2. Lactate threshold training. 90% of MaxHR with breaks of 60-90 seconds.
3. Intervals. (fartlek, incomplete recovery)
4. Speed sessions. Competition distance is broken in several parts and each is run at higher speed. Breaks at least as long as the time spent running or longer, to prevent lactate accumulation.

In an early block we would do this instead (for a while)

1. Long slow running. 70-80% of all training.
2. Lactate threshold training. 90% of MaxHR with breaks of 60-90 seconds.
3. 1 day of up to 3 sets of 5-10, ceiling RPE of 9.5, You hit 10 once you're done for day
4. 1 day of sets of 2-3, complete recovery. Autoregged...go until bar slows, hit one max rep downset

We mitigate the soreness with correct exercise selection. The big ones are Squat/ box for cyclists, TBDL for tri/runner/. For the max reps work we really use a hard form RPE. LSD is permitted/encouraged post session but with wattage/heart rate limit.

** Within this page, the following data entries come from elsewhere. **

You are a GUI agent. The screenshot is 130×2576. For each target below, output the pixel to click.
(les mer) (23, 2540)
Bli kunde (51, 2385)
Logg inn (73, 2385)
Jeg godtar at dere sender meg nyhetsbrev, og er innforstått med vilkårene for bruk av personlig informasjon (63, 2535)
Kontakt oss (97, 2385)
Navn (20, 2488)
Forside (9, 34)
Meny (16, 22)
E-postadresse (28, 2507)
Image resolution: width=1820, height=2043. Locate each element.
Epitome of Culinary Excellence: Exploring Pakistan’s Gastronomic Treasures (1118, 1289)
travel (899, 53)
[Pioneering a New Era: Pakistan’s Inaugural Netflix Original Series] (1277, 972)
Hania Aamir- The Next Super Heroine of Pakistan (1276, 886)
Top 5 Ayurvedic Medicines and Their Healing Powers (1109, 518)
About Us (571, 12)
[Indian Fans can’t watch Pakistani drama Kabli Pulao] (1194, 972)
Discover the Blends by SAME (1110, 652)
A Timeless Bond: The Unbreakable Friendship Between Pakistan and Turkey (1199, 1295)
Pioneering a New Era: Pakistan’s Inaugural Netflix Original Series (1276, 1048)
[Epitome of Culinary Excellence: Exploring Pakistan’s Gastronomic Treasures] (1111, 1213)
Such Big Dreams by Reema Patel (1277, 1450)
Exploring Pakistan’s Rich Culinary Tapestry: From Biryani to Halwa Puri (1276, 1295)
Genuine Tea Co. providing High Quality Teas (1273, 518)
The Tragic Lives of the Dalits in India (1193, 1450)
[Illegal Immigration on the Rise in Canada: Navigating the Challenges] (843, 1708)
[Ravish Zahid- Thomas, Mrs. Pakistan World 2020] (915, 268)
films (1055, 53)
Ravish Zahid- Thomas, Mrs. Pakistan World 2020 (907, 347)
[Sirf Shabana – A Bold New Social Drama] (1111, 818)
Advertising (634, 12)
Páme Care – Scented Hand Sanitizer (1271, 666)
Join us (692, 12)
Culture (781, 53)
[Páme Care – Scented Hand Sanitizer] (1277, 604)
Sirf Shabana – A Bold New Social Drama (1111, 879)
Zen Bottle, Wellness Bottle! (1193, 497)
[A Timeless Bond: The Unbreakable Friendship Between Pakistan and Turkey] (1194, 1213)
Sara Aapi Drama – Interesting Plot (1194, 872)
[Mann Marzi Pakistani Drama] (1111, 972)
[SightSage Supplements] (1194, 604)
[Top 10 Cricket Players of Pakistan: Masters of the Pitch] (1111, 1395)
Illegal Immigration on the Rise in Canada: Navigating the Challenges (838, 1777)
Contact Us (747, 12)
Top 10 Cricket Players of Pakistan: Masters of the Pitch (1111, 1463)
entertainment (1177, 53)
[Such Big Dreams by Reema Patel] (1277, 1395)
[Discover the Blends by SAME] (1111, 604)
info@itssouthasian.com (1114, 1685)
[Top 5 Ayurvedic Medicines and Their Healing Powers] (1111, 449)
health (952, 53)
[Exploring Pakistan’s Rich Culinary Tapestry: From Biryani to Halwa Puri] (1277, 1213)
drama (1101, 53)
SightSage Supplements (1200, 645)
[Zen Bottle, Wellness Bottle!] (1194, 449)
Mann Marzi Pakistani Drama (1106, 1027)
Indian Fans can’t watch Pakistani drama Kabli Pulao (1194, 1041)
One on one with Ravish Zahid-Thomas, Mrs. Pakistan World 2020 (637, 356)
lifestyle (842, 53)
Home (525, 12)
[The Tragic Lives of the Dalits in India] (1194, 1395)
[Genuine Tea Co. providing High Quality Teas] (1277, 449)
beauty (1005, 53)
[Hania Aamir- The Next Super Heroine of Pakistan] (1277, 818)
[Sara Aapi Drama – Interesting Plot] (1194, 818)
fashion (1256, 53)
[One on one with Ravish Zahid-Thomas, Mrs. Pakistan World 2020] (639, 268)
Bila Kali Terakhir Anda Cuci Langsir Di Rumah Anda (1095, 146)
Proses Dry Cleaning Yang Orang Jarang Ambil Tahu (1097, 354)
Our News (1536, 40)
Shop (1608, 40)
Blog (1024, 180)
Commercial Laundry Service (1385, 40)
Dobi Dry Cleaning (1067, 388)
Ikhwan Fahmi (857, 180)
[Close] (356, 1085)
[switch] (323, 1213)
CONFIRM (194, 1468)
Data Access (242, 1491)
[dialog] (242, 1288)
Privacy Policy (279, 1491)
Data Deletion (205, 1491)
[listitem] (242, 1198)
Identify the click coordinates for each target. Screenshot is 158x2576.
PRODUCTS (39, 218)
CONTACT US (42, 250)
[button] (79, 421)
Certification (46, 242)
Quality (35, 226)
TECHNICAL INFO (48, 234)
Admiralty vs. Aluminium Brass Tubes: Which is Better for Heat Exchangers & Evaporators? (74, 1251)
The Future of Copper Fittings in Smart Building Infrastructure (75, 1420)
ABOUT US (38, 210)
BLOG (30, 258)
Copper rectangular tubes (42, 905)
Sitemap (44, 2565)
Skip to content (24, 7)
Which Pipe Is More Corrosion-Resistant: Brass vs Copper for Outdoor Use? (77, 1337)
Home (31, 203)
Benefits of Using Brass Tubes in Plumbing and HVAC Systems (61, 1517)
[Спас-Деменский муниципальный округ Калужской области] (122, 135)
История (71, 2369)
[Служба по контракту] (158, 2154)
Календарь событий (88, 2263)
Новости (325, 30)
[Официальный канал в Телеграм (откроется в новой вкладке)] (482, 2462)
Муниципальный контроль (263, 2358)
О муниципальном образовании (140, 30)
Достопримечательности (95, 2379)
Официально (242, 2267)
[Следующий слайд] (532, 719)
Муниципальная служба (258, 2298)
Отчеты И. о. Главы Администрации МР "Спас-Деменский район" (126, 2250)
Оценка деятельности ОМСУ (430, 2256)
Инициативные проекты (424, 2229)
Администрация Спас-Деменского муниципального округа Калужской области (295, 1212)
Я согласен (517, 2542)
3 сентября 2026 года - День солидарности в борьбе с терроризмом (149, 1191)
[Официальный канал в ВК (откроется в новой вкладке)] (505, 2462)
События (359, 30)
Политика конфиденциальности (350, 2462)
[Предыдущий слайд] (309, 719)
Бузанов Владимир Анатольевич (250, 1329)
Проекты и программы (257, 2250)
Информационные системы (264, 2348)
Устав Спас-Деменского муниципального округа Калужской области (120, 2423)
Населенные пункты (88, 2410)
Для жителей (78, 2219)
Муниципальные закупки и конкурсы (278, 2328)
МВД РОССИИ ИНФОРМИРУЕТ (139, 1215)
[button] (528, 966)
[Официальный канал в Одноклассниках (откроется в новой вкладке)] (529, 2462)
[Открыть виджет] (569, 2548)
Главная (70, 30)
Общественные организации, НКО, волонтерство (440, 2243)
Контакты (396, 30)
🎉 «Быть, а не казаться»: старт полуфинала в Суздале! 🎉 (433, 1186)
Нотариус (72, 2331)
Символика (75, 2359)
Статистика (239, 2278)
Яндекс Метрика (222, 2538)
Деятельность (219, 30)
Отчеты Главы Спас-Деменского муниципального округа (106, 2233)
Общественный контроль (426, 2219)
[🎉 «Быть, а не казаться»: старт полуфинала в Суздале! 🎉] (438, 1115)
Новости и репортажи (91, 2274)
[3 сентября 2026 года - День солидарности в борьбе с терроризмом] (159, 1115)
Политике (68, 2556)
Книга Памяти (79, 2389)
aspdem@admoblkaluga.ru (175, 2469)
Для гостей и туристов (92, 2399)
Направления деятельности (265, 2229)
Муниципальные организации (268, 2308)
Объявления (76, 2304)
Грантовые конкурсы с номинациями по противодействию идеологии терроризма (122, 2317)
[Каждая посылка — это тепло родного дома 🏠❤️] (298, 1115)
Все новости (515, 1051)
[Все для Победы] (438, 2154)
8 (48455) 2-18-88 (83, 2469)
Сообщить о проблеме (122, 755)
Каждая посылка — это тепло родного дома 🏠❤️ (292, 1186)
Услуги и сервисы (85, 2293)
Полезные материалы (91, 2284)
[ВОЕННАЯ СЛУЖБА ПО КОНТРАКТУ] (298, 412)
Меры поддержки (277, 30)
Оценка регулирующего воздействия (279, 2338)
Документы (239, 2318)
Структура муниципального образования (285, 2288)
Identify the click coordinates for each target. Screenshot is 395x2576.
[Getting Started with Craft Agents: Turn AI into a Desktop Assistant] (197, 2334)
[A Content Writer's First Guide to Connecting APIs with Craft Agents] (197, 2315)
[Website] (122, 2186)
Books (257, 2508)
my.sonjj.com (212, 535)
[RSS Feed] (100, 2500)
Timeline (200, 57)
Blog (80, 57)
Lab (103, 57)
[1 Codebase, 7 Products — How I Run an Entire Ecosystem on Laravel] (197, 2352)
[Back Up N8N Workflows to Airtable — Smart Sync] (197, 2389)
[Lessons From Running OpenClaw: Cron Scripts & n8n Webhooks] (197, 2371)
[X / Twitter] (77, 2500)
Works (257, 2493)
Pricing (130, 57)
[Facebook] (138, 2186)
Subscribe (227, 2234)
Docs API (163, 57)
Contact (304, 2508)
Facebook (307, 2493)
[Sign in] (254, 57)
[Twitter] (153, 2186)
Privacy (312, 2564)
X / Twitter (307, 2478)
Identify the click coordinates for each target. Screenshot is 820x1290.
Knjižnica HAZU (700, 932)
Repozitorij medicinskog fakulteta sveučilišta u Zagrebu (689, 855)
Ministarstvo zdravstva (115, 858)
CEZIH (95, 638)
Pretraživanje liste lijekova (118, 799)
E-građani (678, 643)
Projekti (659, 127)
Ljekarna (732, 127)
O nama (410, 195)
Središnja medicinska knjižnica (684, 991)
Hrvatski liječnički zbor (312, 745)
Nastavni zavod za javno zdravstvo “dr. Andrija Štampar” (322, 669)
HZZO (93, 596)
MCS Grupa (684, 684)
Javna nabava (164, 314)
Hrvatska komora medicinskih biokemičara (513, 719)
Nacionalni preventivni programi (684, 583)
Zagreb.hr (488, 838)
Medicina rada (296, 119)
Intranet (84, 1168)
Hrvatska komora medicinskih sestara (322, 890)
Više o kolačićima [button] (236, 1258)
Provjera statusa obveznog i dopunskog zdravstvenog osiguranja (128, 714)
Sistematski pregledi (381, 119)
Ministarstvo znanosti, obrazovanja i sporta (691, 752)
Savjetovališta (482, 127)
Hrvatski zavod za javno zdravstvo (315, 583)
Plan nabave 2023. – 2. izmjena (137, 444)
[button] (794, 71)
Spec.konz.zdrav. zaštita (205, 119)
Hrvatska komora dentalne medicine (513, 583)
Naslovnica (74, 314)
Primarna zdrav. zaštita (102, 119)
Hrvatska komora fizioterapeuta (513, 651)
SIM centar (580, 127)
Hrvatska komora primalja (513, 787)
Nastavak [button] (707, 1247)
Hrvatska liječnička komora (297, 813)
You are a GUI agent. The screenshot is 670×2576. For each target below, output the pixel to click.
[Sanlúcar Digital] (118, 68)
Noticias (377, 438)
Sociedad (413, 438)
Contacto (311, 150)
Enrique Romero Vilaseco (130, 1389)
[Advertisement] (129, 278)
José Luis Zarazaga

One of my guys say his average in race wattage increase by only 20-30 watts and much of that was probably efficiency on the bike. The real benefit was postural, he was able to put out solid passing and late race accelerations.

EDIT:

If it isn't clear from the above, let me be more explicit, the point of adding compound lifting of biggish weights to this equation is not to increase the 1rm capability or even the sustained squatting/pulling output capability. The point is to get them to learn how to deliver more power through the core and hips and maintain powerful positions and postures during the whole of the event. The most power focused endurance event in all of cycling is probably the 200m match sprint. Even in that event leg (squat) strength probably accounts for the first 5 pedal strokes and then it becomes rapidly less important.

fast after 50 has a totally different take,I would totally defer to Friel on most things but I have never seen his approach work or not work so maybe it's good enough? I think it's not optimal but perfect is the enemy of good as they say....
Last edited by Blaidd Drwg on Wed May 11, 2016 5:18 pm, edited 3 times in total.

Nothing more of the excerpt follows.